Problem statement: Copy the listing below line for line, with no changes.

Data for the task:
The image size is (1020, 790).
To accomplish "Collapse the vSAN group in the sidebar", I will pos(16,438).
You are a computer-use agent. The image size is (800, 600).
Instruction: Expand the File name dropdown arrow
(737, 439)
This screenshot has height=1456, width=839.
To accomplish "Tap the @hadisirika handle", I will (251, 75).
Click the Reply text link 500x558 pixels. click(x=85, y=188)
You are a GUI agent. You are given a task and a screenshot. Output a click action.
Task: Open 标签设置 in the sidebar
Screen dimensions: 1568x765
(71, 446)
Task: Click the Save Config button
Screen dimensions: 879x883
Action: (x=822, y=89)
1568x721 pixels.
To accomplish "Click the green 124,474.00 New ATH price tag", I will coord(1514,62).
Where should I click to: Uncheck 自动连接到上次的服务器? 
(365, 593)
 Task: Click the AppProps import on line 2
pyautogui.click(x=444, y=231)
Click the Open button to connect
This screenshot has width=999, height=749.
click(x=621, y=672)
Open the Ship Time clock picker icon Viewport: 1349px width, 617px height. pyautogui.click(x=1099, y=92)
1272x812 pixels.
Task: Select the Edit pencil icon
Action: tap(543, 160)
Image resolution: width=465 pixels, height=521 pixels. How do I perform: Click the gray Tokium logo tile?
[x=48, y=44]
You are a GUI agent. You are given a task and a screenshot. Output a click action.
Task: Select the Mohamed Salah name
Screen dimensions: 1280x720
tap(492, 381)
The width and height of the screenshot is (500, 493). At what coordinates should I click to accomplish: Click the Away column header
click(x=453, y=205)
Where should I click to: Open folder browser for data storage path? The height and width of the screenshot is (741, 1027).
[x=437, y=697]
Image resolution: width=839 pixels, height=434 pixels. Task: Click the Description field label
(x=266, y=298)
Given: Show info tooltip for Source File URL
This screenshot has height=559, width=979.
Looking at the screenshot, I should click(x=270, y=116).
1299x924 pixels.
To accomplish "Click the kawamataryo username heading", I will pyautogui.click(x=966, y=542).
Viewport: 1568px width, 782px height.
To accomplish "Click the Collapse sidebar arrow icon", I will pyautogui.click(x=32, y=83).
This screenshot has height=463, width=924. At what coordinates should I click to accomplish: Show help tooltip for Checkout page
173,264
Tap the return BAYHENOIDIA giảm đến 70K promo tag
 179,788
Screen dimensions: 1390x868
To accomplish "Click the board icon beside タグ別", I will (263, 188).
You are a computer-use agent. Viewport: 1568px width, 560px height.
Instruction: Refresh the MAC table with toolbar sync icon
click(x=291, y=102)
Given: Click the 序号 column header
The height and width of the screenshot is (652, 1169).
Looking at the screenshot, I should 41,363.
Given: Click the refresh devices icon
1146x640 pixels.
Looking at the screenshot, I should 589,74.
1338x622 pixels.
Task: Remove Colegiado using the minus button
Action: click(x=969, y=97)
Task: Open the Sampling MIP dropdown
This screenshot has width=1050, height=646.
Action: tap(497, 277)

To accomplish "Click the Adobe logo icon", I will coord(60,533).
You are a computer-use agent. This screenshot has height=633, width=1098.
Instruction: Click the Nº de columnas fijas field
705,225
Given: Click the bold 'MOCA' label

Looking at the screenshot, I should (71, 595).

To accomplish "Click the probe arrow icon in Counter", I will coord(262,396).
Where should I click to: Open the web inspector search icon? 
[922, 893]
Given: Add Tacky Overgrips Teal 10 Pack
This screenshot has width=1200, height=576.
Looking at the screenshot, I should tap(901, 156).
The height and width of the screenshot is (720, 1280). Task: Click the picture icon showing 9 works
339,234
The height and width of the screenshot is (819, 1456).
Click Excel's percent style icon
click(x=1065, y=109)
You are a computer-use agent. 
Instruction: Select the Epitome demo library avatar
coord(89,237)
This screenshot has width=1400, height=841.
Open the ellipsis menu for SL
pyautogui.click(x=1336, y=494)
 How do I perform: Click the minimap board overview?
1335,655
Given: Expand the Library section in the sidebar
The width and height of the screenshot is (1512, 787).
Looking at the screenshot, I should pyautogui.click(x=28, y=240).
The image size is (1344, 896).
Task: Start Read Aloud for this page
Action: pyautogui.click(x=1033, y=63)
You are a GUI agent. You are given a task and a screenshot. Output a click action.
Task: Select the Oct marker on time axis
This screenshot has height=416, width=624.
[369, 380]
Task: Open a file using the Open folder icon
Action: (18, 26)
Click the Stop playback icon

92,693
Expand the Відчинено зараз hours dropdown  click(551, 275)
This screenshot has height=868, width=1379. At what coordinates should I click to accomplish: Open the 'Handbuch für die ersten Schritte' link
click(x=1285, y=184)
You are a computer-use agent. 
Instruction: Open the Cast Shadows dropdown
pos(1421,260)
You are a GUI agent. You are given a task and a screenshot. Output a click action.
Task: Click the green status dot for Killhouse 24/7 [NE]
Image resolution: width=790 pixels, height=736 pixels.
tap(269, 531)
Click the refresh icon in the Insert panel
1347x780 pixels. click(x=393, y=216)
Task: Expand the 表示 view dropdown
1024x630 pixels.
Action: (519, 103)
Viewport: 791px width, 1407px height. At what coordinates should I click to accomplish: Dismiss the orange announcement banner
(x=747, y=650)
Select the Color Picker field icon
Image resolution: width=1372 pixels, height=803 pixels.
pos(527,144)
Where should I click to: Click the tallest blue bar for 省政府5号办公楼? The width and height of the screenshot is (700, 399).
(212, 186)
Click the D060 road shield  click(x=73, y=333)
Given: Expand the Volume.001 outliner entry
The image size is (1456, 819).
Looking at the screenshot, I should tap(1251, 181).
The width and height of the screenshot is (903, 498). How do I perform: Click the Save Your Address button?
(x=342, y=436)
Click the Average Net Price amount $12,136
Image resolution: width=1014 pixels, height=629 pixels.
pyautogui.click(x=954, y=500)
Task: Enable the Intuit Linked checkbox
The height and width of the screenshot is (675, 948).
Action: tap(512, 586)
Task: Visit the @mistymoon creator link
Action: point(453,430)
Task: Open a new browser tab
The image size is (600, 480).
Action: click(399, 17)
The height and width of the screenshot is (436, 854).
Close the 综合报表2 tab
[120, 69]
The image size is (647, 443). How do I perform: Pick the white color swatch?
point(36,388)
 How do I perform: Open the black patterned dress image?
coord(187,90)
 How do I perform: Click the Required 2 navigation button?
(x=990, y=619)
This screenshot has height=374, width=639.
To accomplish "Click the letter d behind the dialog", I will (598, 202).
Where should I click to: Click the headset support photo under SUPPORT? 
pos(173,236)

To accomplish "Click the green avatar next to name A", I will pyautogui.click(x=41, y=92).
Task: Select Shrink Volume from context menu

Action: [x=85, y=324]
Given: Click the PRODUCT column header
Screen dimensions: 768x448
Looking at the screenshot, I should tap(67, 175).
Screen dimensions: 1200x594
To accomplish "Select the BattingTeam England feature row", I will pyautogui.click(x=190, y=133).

Exercise response:
The image size is (1020, 790).
To accomplish "Collapse the vSAN group in the sidebar", I will pos(16,438).
You are a computer-use agent. The image size is (800, 600).
Instruction: Expand the File name dropdown arrow
(737, 439)
This screenshot has height=1456, width=839.
To accomplish "Tap the @hadisirika handle", I will (251, 75).
Click the Reply text link 500x558 pixels. click(x=85, y=188)
You are a GUI agent. You are given a task and a screenshot. Output a click action.
Task: Open 标签设置 in the sidebar
Screen dimensions: 1568x765
(71, 446)
Task: Click the Save Config button
Screen dimensions: 879x883
Action: (x=822, y=89)
1568x721 pixels.
To accomplish "Click the green 124,474.00 New ATH price tag", I will coord(1514,62).
Where should I click to: Uncheck 自动连接到上次的服务器? 
(365, 593)
 Task: Click the AppProps import on line 2
pyautogui.click(x=444, y=231)
Click the Open button to connect
This screenshot has width=999, height=749.
click(x=621, y=672)
Open the Ship Time clock picker icon Viewport: 1349px width, 617px height. pyautogui.click(x=1099, y=92)
1272x812 pixels.
Task: Select the Edit pencil icon
Action: tap(543, 160)
Image resolution: width=465 pixels, height=521 pixels. How do I perform: Click the gray Tokium logo tile?
[x=48, y=44]
You are a GUI agent. You are given a task and a screenshot. Output a click action.
Task: Select the Mohamed Salah name
Screen dimensions: 1280x720
tap(492, 381)
The width and height of the screenshot is (500, 493). At what coordinates should I click to accomplish: Click the Away column header
click(x=453, y=205)
Where should I click to: Open folder browser for data storage path? The height and width of the screenshot is (741, 1027).
[x=437, y=697]
Image resolution: width=839 pixels, height=434 pixels. Task: Click the Description field label
(x=266, y=298)
Given: Show info tooltip for Source File URL
This screenshot has height=559, width=979.
Looking at the screenshot, I should click(x=270, y=116).
1299x924 pixels.
To accomplish "Click the kawamataryo username heading", I will pyautogui.click(x=966, y=542).
Viewport: 1568px width, 782px height.
To accomplish "Click the Collapse sidebar arrow icon", I will pyautogui.click(x=32, y=83).
This screenshot has height=463, width=924. At what coordinates should I click to accomplish: Show help tooltip for Checkout page
173,264
Tap the return BAYHENOIDIA giảm đến 70K promo tag
 179,788
Screen dimensions: 1390x868
To accomplish "Click the board icon beside タグ別", I will (263, 188).
You are a computer-use agent. Viewport: 1568px width, 560px height.
Instruction: Refresh the MAC table with toolbar sync icon
click(x=291, y=102)
Given: Click the 序号 column header
The height and width of the screenshot is (652, 1169).
Looking at the screenshot, I should 41,363.
Given: Click the refresh devices icon
1146x640 pixels.
Looking at the screenshot, I should 589,74.
1338x622 pixels.
Task: Remove Colegiado using the minus button
Action: click(x=969, y=97)
Task: Open the Sampling MIP dropdown
This screenshot has width=1050, height=646.
Action: tap(497, 277)

To accomplish "Click the Adobe logo icon", I will coord(60,533).
You are a computer-use agent. This screenshot has height=633, width=1098.
Instruction: Click the Nº de columnas fijas field
705,225
Given: Click the bold 'MOCA' label

Looking at the screenshot, I should (71, 595).

To accomplish "Click the probe arrow icon in Counter", I will coord(262,396).
Where should I click to: Open the web inspector search icon? 
[922, 893]
Given: Add Tacky Overgrips Teal 10 Pack
This screenshot has width=1200, height=576.
Looking at the screenshot, I should tap(901, 156).
The height and width of the screenshot is (720, 1280). Task: Click the picture icon showing 9 works
339,234
The height and width of the screenshot is (819, 1456).
Click Excel's percent style icon
click(x=1065, y=109)
You are a computer-use agent. 
Instruction: Select the Epitome demo library avatar
coord(89,237)
This screenshot has width=1400, height=841.
Open the ellipsis menu for SL
pyautogui.click(x=1336, y=494)
 How do I perform: Click the minimap board overview?
1335,655
Given: Expand the Library section in the sidebar
The width and height of the screenshot is (1512, 787).
Looking at the screenshot, I should pyautogui.click(x=28, y=240).
The image size is (1344, 896).
Task: Start Read Aloud for this page
Action: pyautogui.click(x=1033, y=63)
You are a GUI agent. You are given a task and a screenshot. Output a click action.
Task: Select the Oct marker on time axis
This screenshot has height=416, width=624.
[369, 380]
Task: Open a file using the Open folder icon
Action: (18, 26)
Click the Stop playback icon

92,693
Expand the Відчинено зараз hours dropdown  click(551, 275)
This screenshot has height=868, width=1379. At what coordinates should I click to accomplish: Open the 'Handbuch für die ersten Schritte' link
click(x=1285, y=184)
You are a computer-use agent. 
Instruction: Open the Cast Shadows dropdown
pos(1421,260)
You are a GUI agent. You are given a task and a screenshot. Output a click action.
Task: Click the green status dot for Killhouse 24/7 [NE]
Image resolution: width=790 pixels, height=736 pixels.
tap(269, 531)
Click the refresh icon in the Insert panel
1347x780 pixels. click(x=393, y=216)
Task: Expand the 表示 view dropdown
1024x630 pixels.
Action: (519, 103)
Viewport: 791px width, 1407px height. At what coordinates should I click to accomplish: Dismiss the orange announcement banner
(x=747, y=650)
Select the Color Picker field icon
Image resolution: width=1372 pixels, height=803 pixels.
pos(527,144)
Where should I click to: Click the tallest blue bar for 省政府5号办公楼? The width and height of the screenshot is (700, 399).
(212, 186)
Click the D060 road shield  click(x=73, y=333)
Given: Expand the Volume.001 outliner entry
The image size is (1456, 819).
Looking at the screenshot, I should tap(1251, 181).
The width and height of the screenshot is (903, 498). How do I perform: Click the Save Your Address button?
(x=342, y=436)
Click the Average Net Price amount $12,136
Image resolution: width=1014 pixels, height=629 pixels.
pyautogui.click(x=954, y=500)
Task: Enable the Intuit Linked checkbox
The height and width of the screenshot is (675, 948).
Action: tap(512, 586)
Task: Visit the @mistymoon creator link
Action: point(453,430)
Task: Open a new browser tab
The image size is (600, 480).
Action: click(399, 17)
The height and width of the screenshot is (436, 854).
Close the 综合报表2 tab
[120, 69]
The image size is (647, 443). How do I perform: Pick the white color swatch?
point(36,388)
 How do I perform: Open the black patterned dress image?
coord(187,90)
 How do I perform: Click the Required 2 navigation button?
(x=990, y=619)
This screenshot has height=374, width=639.
To accomplish "Click the letter d behind the dialog", I will (598, 202).
Where should I click to: Click the headset support photo under SUPPORT? 
pos(173,236)

To accomplish "Click the green avatar next to name A", I will pyautogui.click(x=41, y=92).
Task: Select Shrink Volume from context menu

Action: [x=85, y=324]
Given: Click the PRODUCT column header
Screen dimensions: 768x448
Looking at the screenshot, I should tap(67, 175).
Screen dimensions: 1200x594
To accomplish "Select the BattingTeam England feature row", I will pyautogui.click(x=190, y=133).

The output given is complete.